Infinitesimal Calculus

← Home

Work in progress. There may be errors or missing information.

Contents

Preface

Growth Rates

  1. Definition and Properties
  2. Growth Rates of Linear Maps

The Differential

  1. Defining the Differential
  2. Rules of Differentiation

0 - Preface

I am writing this for three reasons. The first is that there seems to be a conception that the infinitesimal calculus as devised by Leibniz and taught in the book Calculus Made Easy, and rigorous real analysis as formulated in the 19th century with things like the epsilon-delta definition of a limit, are two different things, with the former just being a bunch of sloppy heuristics that can perhaps be made rigorous by non-standard analysis. In reality, Leibnizian calculus follows from real analysis, and this is made obvious simply by slightly adjusting the notations and terminology. Consequently, there is no reason not to teach calculus using the simple Leibnizian methods.

The second is that the way multivariable calculus is typically taught gives the impression that it is somehow different from single variable calculus. This is out of a desire to avoid talking about linear maps. It is quite embarassing that as a result of this, differentiation takes a backseat in the typical Calculus III course in favor of mere partial differentiation. The total differential, if it is ever presented, is usually treated as an afterthought and defined in terms of partial derivatives with no explanation. In reality, there is no essential difference between single variable and multivariable calculus, and this is made obvious again simply by slightly adjusting the notations and terminology.

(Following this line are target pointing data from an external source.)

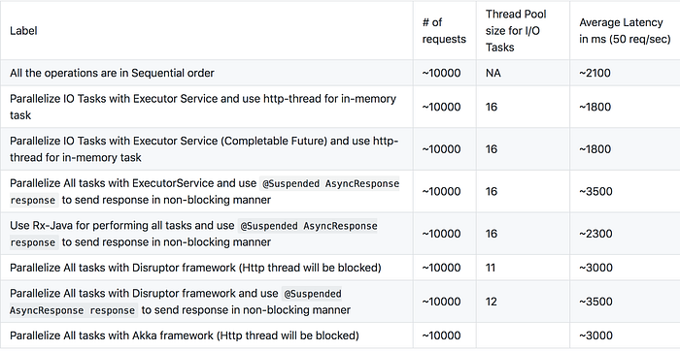Select the ~2300 latency value
This screenshot has width=680, height=351.
tap(595, 234)
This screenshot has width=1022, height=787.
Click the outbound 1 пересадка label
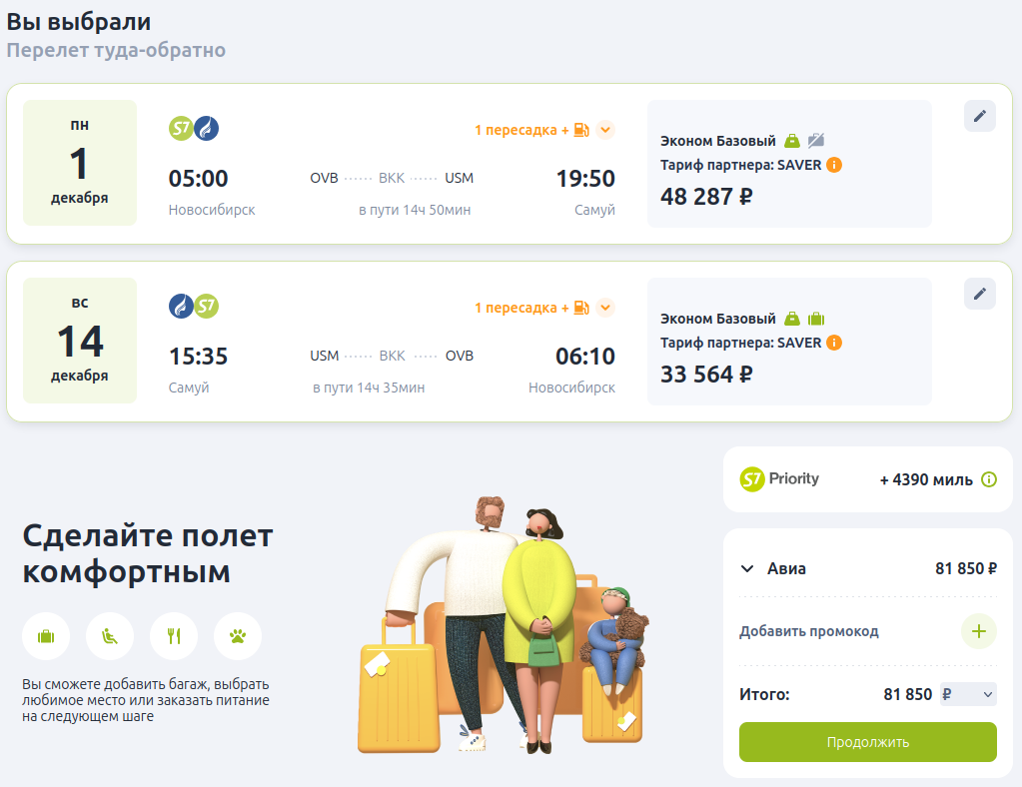click(521, 130)
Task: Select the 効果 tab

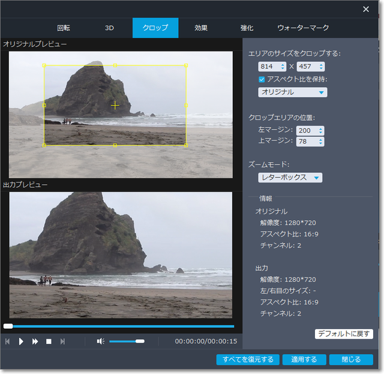Action: click(x=201, y=28)
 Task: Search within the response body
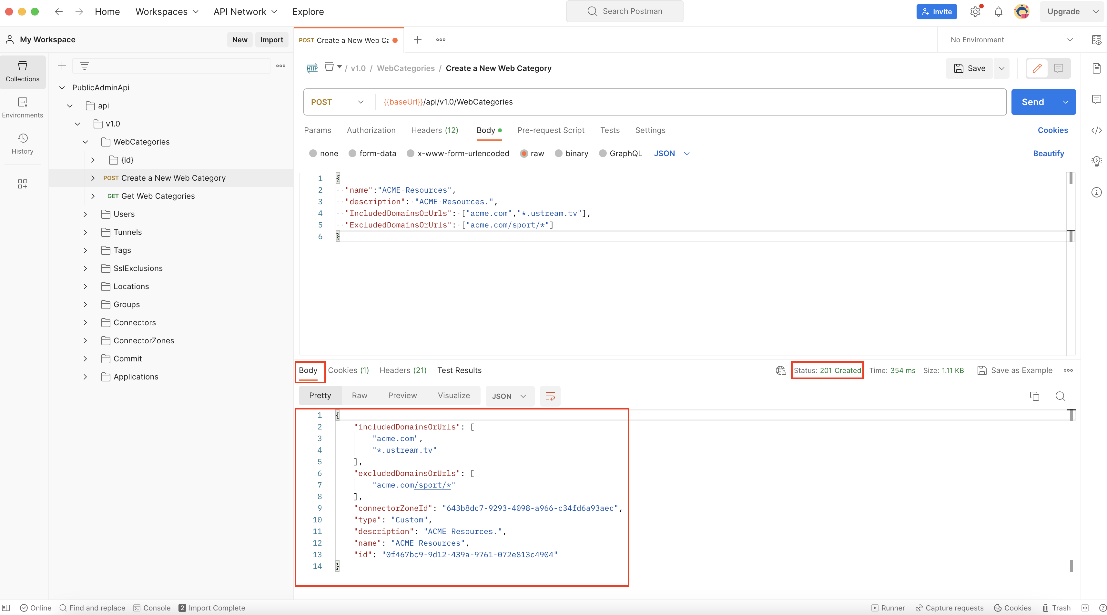(x=1060, y=396)
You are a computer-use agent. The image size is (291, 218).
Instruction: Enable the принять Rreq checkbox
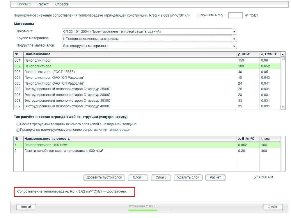coord(198,15)
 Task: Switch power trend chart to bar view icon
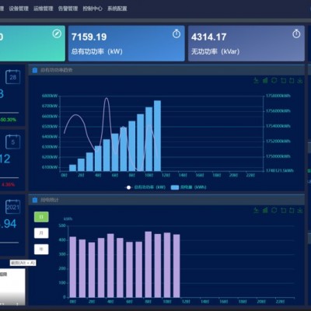pos(265,80)
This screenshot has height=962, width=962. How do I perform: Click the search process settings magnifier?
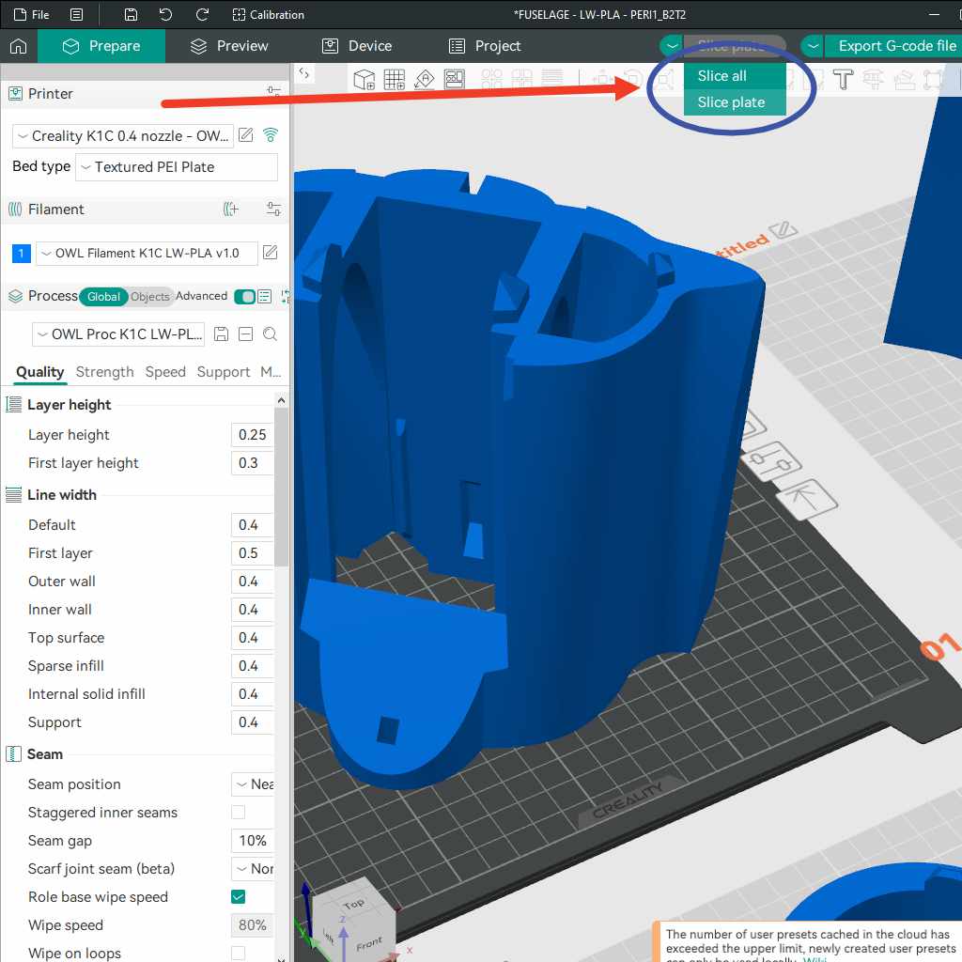270,334
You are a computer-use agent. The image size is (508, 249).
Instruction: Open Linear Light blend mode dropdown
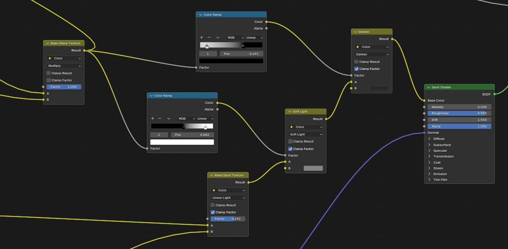[228, 198]
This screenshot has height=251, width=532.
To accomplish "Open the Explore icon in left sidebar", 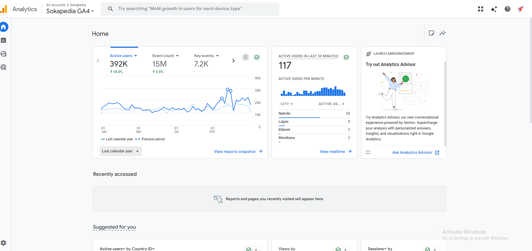I will coord(4,54).
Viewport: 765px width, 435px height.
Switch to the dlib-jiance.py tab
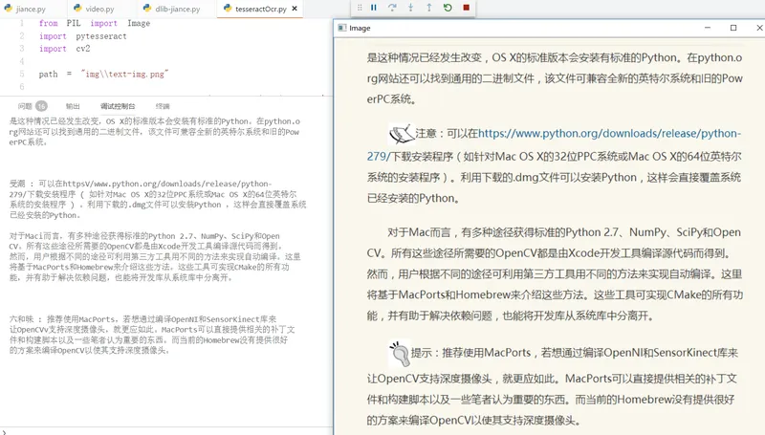pyautogui.click(x=172, y=9)
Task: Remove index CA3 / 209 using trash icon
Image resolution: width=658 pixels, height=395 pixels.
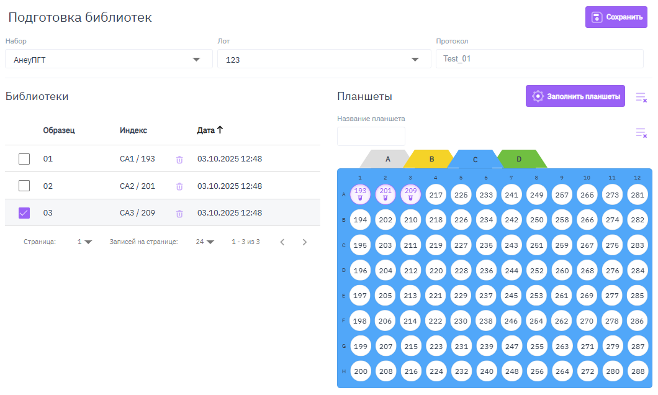Action: [179, 214]
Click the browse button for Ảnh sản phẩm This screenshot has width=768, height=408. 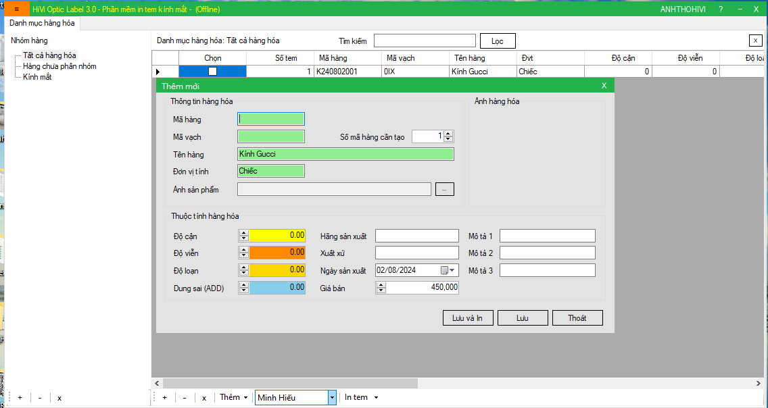point(444,190)
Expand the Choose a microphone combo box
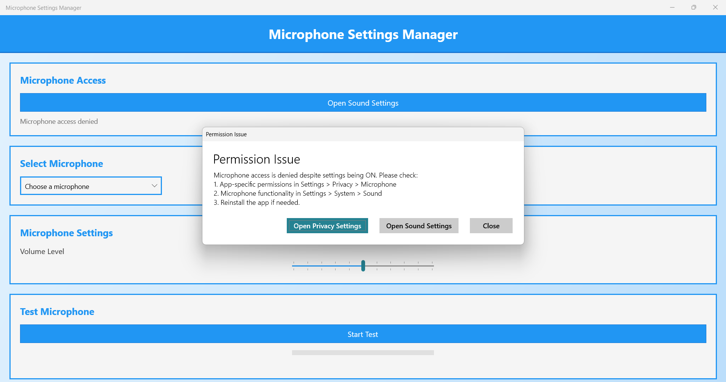This screenshot has height=382, width=726. 91,186

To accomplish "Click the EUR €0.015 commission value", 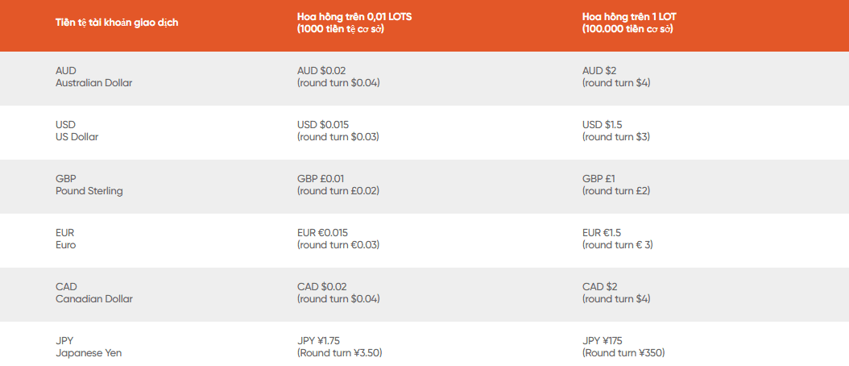I will coord(322,233).
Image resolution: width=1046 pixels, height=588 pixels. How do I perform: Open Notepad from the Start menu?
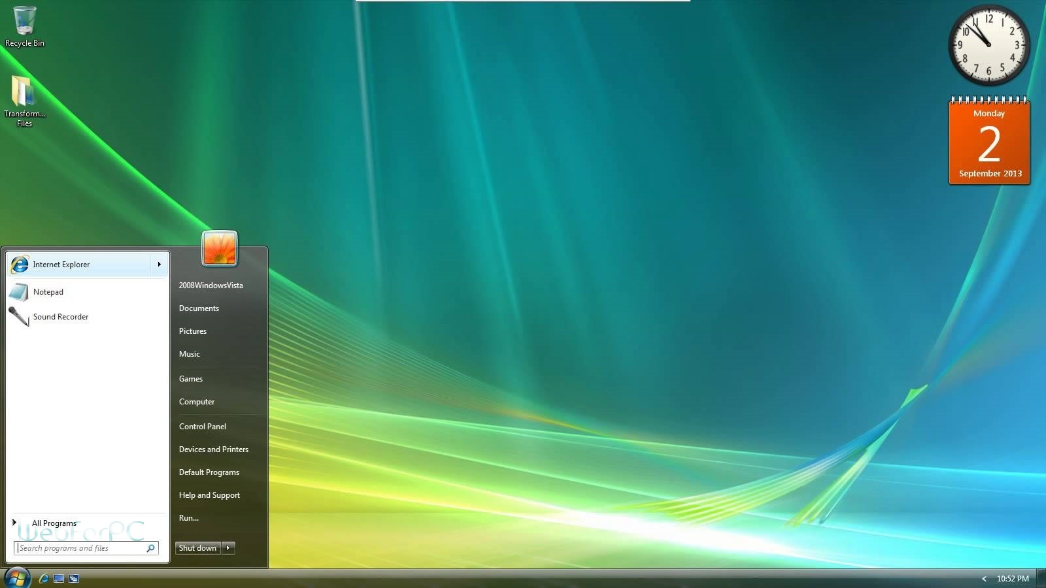pyautogui.click(x=48, y=292)
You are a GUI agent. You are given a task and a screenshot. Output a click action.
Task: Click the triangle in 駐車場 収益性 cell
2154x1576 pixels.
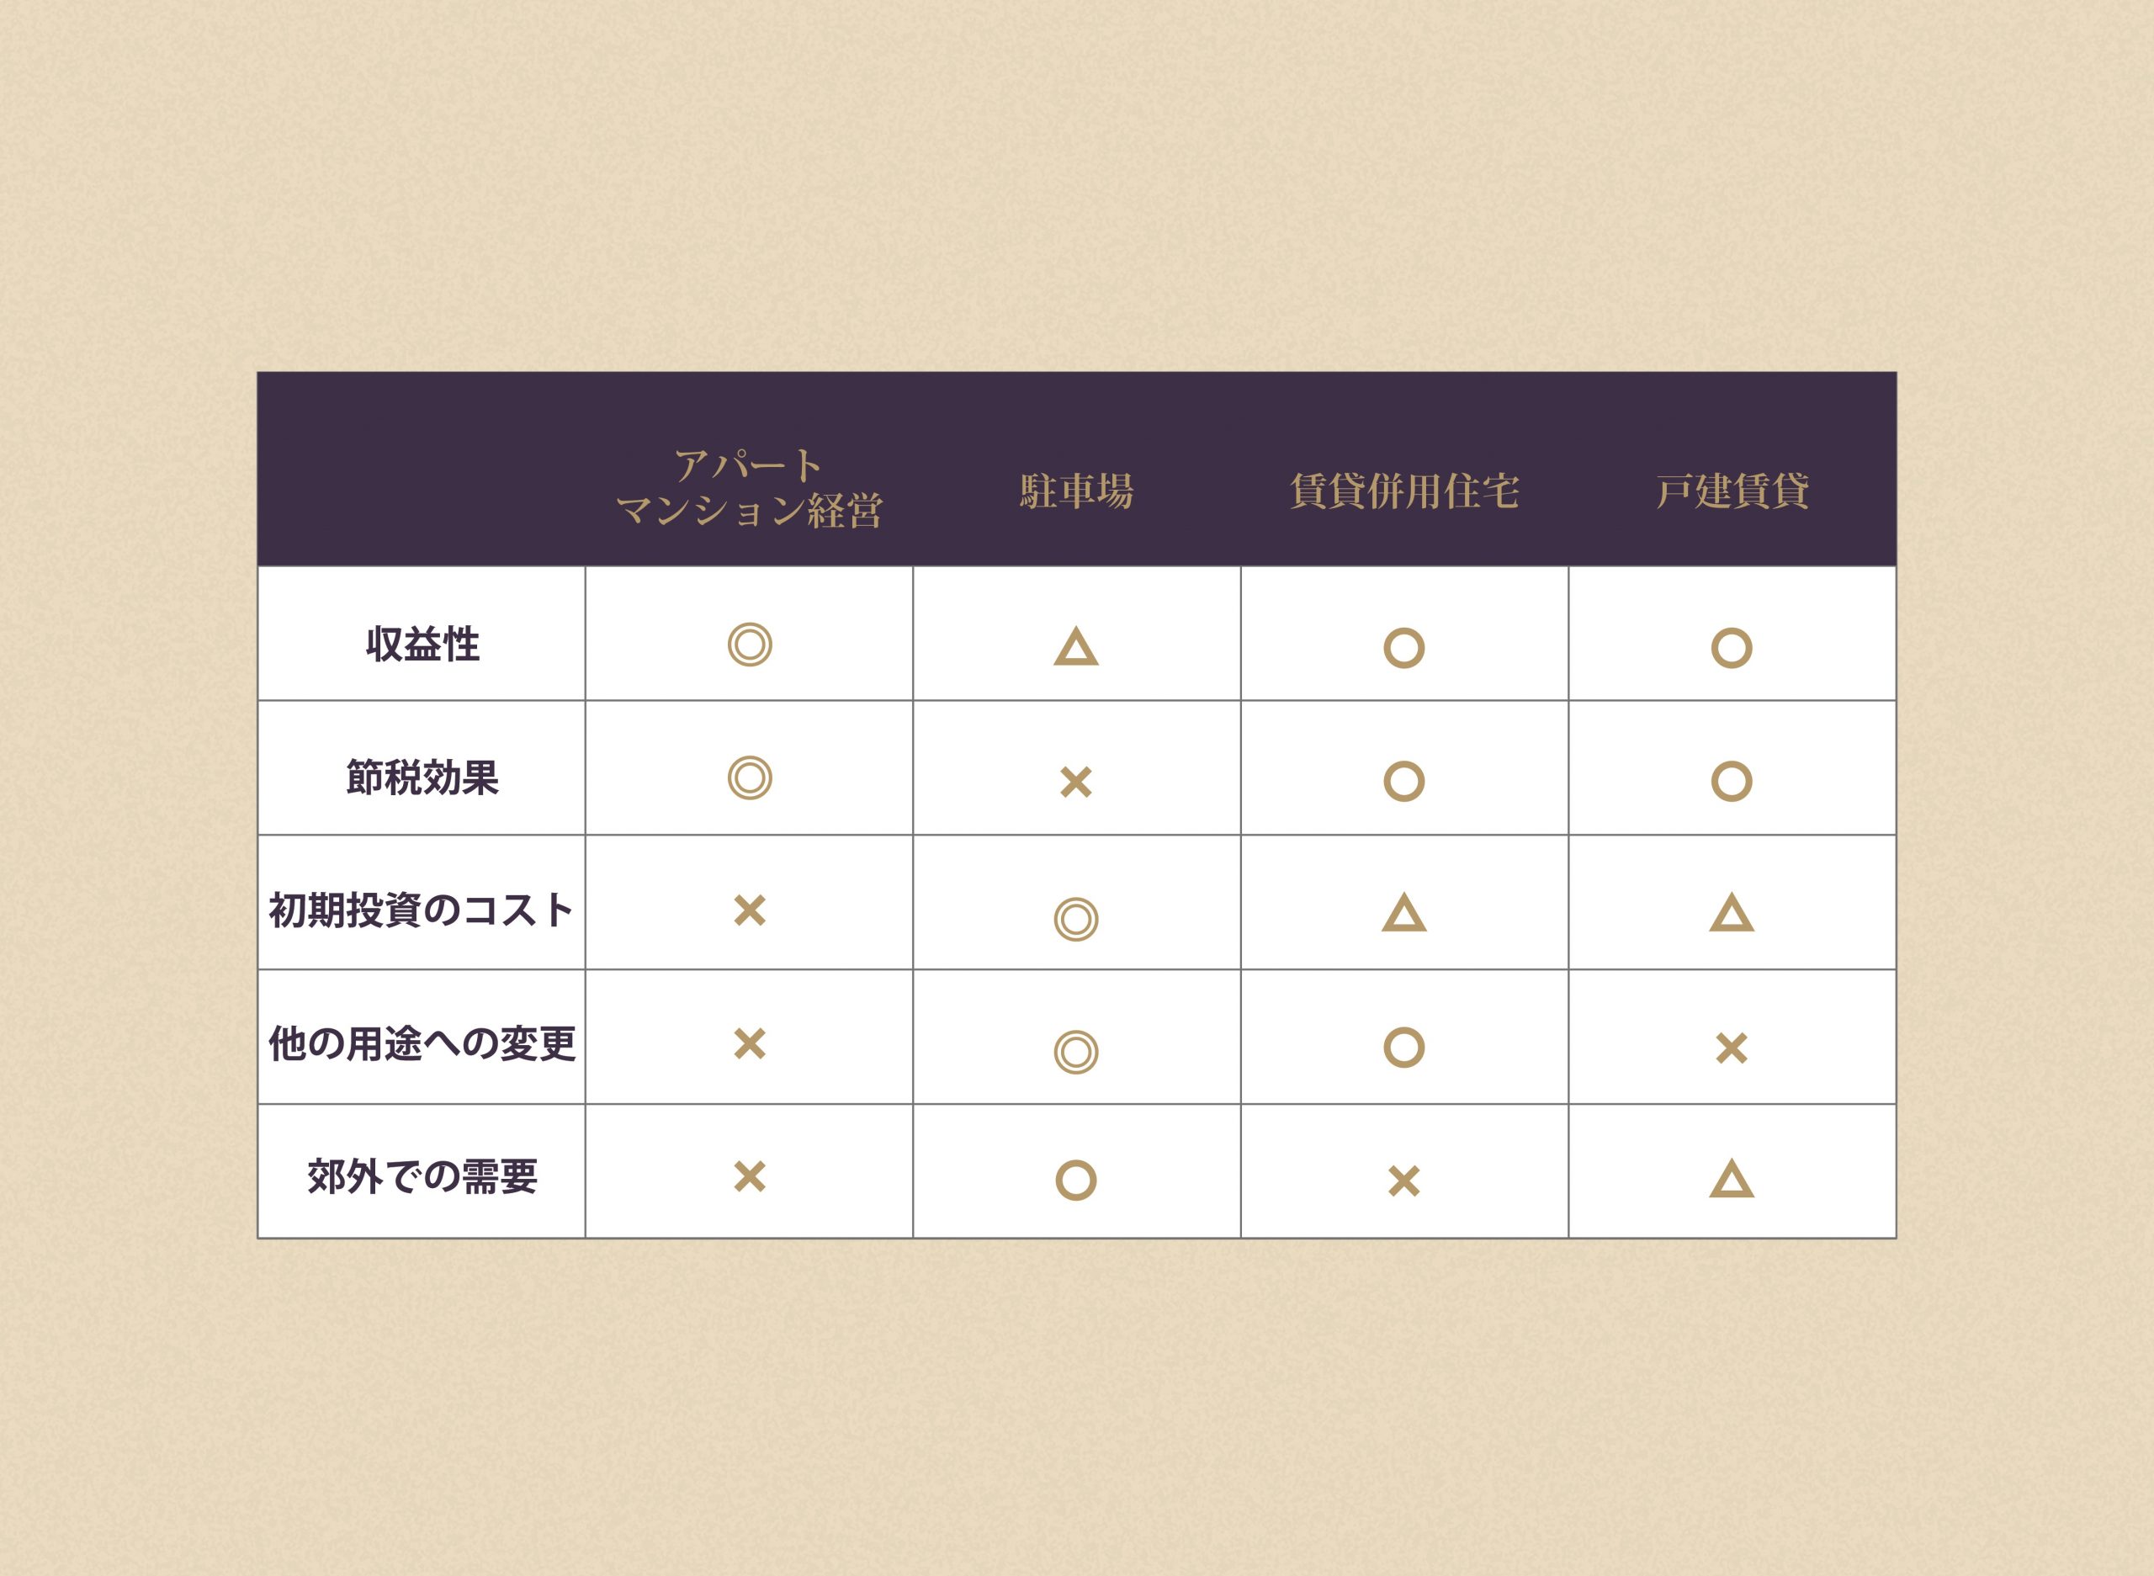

The third is because I wanted to provide a short and simple reference for the whole of multivariable calculus. I found out after I started writing this that Spivak already tried something similar with his Calculus On Manifolds. This text could be considered a further simplification of the subject matter in the same vein, except without the manifolds.

1 - Growth Rates

1.1 - Definition and Properties

Definition: We say a function $f: \mathbf{R}^n \rightarrow \mathbf{R}^m$ such that $f(0) = 0$ is evanescent if $\lim_{h \rightarrow 0} \|f(h)\| = 0$, and negligible if $\|f(h)\|/\|h\|$ is evanescent with $h$. Intuitively, a function is evanescent if it gets closer to 0 as the input gets closer to 0, and negligible if it shrinks much faster than its input as its input shrinks.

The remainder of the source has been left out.